Kander: For me, opera is human life on an almost heartbeat-by-heartbeat basis, and it stimulates both my musical and my emotional imagination in ways that are both exciting and very comfortable. I live in that theatrical space very happily. But I also need to write “Other Stuff” and often, but not always, what I’m writing has a relationship in my own head to the theater or dance even though no one else knows that. One piece, My Lucky (for solo piano), is a fantasia that’s actually directly derived from a very famous soliloquy, Lucky’s speech, from Waiting for Godot. I have two extended song cycles with chamber ensemble that outline the life, in many movements, of a single character; and, they can be programmed as mono-operas or as chamber music. A couple of works are experiments in using chamber music to take a deep look at particular characters, even requiring text to be spoken: 1) The Lunch Counter, a music play in seven movements for solo bassoon, in which the player speaks briefly before each movement to set the scene; and 2) Postcards from America, for oboe and piano, which involves reading a ‘postcard’ before each of the movements. I was also commissioned to write an extended “song cycle” for violin and piano, which became Hermestänze. It was a marvelous experience for me, composing 14 wildly different movements to deliver one of the most multi-faceted characters — Hermes — in all of history. But I also love being free of any pre-existing demands or purpose. For non-text-based music, sometimes I start with a physical/musical gesture that I can toss around in purely musical adventures as in the Six Bagatelles (for solo piano), Etude for Two People and One Thing (for clarinet, Tibetan prayer stones and electronics), and Once. Upon. A Time. (for percussion ensemble). With these pieces, I enjoy just getting into my own head and invite the audience to come inside.

S: Your chamber opera dwb (driving while back) is a very timely work with the current Black Lives Matter movement. How has this piece and the experience of working with Roberta Gumbel impacted you? Has it changed the way you’ll compose going forward?

Kander: Since I myself am a playwright, I had never sought a collaborator for operas. dwb was my first time working with a librettist other than myself and it grew out of a long friendship, not out of a search for a collaborator. But working with Roberta was a revelation—I loved talking to her about every little thing, imagining characters and scenes together. Her long experience as a performer means she knows the art form from being the singer on the stage, which only adds dimension to the sort of scene sculpting that a libretto has to do. I’m happy to say, we’re working on our second project together.

S: Of your many works, do you have one piece that you are most proud of?

Kander: I love the one I’m with! That said, dwb with its severe limitations – one singer and two very busy instrumentalists – pushed me harder than any project had before. I’m extremely proud of my work to help bring Roberta’s libretto into 4-D (with big nods to both Roberta and New Morse Code who are all superhuman creative participants!) At the other end of the stick, I want to add that I’m particularly proud of the orchestration for large forces in Miranda’s Waltz (for narrator and orchestra). It gives me great pleasure when musicians really enjoy playing something of mine, which was very much the case with that piece both at the Kennedy Center and in Melbourne, Australia.

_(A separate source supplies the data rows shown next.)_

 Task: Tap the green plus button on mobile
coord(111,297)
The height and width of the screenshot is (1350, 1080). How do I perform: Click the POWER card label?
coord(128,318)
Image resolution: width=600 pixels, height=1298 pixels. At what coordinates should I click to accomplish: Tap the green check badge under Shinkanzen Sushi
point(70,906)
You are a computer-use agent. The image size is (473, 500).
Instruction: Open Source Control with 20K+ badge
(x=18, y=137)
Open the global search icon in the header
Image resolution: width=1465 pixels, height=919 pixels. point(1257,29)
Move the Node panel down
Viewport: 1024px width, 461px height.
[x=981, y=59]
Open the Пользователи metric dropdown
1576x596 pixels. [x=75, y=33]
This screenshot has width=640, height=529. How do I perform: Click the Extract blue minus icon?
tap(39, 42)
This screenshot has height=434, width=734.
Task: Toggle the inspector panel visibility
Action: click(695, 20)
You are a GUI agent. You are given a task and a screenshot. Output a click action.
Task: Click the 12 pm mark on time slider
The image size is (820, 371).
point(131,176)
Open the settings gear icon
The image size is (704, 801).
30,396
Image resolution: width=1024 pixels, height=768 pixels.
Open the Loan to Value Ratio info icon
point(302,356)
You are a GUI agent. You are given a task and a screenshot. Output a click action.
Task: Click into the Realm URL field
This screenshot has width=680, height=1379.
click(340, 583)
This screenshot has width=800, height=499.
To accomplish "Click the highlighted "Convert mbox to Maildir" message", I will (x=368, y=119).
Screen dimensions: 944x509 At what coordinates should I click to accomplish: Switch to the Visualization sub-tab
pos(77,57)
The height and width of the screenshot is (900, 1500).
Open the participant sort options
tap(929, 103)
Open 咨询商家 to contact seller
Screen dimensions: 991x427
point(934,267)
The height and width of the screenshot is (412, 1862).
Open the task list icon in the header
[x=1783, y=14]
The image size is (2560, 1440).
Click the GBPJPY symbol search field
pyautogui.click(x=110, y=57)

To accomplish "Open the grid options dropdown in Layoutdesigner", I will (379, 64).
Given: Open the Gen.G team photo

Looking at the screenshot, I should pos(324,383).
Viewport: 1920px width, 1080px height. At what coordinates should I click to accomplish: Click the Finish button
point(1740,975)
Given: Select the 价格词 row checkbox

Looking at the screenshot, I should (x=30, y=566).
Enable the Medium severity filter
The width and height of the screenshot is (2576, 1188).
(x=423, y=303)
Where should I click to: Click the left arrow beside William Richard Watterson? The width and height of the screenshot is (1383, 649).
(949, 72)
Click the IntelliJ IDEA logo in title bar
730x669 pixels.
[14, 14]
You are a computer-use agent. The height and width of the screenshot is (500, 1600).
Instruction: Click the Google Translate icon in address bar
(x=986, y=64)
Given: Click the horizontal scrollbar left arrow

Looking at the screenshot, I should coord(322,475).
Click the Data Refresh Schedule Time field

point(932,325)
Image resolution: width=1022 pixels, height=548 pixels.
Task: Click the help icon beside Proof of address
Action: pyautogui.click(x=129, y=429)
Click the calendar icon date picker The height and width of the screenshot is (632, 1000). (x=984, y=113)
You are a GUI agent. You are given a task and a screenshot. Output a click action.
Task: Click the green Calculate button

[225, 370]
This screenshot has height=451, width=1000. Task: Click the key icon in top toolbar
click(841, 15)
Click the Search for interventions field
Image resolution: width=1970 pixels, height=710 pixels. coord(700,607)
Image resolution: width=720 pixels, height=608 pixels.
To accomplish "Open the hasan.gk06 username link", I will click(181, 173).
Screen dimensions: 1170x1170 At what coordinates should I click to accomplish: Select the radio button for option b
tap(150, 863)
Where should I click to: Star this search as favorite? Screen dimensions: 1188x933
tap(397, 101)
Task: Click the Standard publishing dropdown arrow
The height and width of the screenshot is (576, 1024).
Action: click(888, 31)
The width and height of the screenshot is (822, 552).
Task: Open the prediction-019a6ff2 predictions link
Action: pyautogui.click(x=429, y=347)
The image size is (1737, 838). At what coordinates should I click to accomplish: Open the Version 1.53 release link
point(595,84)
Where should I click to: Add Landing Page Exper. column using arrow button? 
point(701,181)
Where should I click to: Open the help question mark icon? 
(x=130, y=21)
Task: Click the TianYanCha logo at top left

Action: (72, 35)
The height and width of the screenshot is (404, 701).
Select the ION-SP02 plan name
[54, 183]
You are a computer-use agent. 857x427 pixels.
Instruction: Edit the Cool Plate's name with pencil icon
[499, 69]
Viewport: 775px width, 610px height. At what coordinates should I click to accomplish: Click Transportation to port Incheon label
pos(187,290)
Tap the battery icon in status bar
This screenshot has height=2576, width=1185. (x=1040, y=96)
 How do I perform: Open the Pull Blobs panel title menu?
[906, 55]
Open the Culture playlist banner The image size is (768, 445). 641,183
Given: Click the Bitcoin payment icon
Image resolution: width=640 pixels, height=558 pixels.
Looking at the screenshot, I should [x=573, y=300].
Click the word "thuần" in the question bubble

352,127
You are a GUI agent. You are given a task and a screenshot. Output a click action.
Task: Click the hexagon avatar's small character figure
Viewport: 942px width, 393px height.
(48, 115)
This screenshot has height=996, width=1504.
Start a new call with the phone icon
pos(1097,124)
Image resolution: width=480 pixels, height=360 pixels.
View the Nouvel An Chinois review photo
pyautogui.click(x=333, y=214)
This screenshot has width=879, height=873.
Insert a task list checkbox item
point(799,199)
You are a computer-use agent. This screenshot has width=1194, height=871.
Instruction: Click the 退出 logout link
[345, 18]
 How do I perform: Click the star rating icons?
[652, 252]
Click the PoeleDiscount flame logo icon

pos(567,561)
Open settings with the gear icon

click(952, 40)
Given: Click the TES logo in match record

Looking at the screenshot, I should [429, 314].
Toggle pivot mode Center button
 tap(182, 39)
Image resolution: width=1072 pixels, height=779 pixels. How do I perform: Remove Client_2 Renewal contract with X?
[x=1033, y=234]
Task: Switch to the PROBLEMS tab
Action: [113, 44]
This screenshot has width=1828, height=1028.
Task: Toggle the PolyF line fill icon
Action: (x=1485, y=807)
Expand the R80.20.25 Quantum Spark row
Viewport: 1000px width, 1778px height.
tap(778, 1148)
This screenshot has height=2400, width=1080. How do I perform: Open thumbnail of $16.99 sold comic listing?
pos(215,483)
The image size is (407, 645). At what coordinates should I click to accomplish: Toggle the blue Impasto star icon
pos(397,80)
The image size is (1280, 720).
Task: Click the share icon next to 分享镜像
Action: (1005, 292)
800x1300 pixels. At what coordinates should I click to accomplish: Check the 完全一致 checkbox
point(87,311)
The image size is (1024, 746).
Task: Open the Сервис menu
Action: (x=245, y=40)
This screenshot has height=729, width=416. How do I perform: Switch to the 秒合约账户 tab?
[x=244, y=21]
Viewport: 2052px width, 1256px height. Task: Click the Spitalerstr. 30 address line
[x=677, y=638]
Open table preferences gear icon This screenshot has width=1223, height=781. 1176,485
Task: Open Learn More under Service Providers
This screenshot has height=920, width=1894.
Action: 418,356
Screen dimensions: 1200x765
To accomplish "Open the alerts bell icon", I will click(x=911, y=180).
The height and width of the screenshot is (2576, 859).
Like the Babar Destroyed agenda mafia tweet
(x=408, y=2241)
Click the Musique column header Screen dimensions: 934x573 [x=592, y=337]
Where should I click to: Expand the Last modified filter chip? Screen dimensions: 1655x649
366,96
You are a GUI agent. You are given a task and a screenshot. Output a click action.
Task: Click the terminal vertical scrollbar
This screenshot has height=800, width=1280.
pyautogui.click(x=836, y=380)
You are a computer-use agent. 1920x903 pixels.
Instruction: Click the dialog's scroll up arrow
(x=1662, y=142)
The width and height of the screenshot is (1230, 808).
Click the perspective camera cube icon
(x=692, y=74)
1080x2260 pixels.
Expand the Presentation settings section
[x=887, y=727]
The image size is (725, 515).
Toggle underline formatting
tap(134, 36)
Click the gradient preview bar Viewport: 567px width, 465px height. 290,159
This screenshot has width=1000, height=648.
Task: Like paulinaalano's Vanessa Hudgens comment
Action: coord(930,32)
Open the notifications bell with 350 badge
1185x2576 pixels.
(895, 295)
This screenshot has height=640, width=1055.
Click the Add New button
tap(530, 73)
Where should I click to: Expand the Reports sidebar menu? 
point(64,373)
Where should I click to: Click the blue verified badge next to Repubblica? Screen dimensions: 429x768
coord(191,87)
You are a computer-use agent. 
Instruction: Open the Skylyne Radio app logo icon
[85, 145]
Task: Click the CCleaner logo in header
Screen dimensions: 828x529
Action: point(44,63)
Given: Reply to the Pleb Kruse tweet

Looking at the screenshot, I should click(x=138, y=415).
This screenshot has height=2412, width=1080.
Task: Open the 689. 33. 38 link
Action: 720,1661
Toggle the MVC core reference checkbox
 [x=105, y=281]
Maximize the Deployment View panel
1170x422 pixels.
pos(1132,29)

S: What would you say to other artists/musicians who are craving ensemble work, and want to continue to perform as part of their mental health during this pandemic?

Kander: My heart goes out to them all. I myself crave being in a room with live music. We all do! I know some performers and ensembles that are giving outdoor concerts, or streaming live but without audiences. The sticky wicket is that artists/musicians need to perform for their mental health, but they also need to be paid for their physical well-being. It would not be good for the old saw, “They do it for the love of it” to rise up and settle in people’s minds again. I think, I hope, that even though the digital performance has come in on a semi-white horse to offer something otherwise unattainable, when live performance is safe again, I look forward to an explosion of demand and appreciation. May it be so!!!